Journal Journal: Rant: Untrusted Data from the Source 4
While trying to load test data, we found duplicates (based on the unique key) in the provided file. So, the BA (English is not her first language) asked them:
Does the test file present valid business scenarios?
The response
Test data is never as constrained as production data - we have a lot of [...] users setting up test data every day for a lot of different reasons plus there will be historic test data that has been abandoned after either successful or failed tests - it can never be said that test data is as clean as production data
... but I would expect that comment to apply to most if not all applications
Really?? Test data is not constrained? I understand that test data can be bogus, but unconstrained?? What exactly is the purpose of this test data then? I can supply Lorem Ipsum myself.
Another question:
If combination of [two columns] doesn't provide [main id] uniqueness as it was discussed and stated in use case, what would be additional attribute(s) defining [main id] uniqueness?

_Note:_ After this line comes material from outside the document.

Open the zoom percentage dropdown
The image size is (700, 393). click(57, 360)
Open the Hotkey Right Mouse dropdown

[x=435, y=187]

A simple question asking how to resolve duplicates when we were not expecting any.
The repsonse:
[The two columns] code combination is unique from a Business perspective - do not re-design your [application] tables
I would however expect you to have exception processing in your load job (as [their application] does for all its inbound feeds) e.g. if you try to load something to a table and it can't load for whatever reason (a duplicate or whatever) you would write it to an exception report
Really?? We need an exception report? If they are the trusted source they are supposed to be, any error in the file should completely reject the file as bad, not just individual records, because any bad data means the entire file is suspect.
In general, i am against writing exception code in the database. (See Tom Kyte's posts on the topic for related concerns.) Exceptions, by definition, are unexpected. Handling an exception means they are expected. Only the calling system should handle unexpected errors, the reason being, as it is unexpected we do not know what to do. It's then up to the calling system to decide what its output will be.
To be fair, they do not expect duplicates, and it might just be an issue with the test data. But the whole attitude of "exception reports" is absurd. In short, the source system's team doesn't care about their own data.
This happened to me before on a different team when were to receive data from another team. I noted the absurdity of some of the dates (worst offender was a business that started ~400 CE) . When i notified their BA, he asked me to fill out a request to have it fixed. IOW, they wanted our team to pay to fix their bad data. That case is embarrassing for me as i lost my cool with their BA. When he asked me what we wanted in our feed, i told him to give whatever he wanted as we would not trust his information (more than we had to).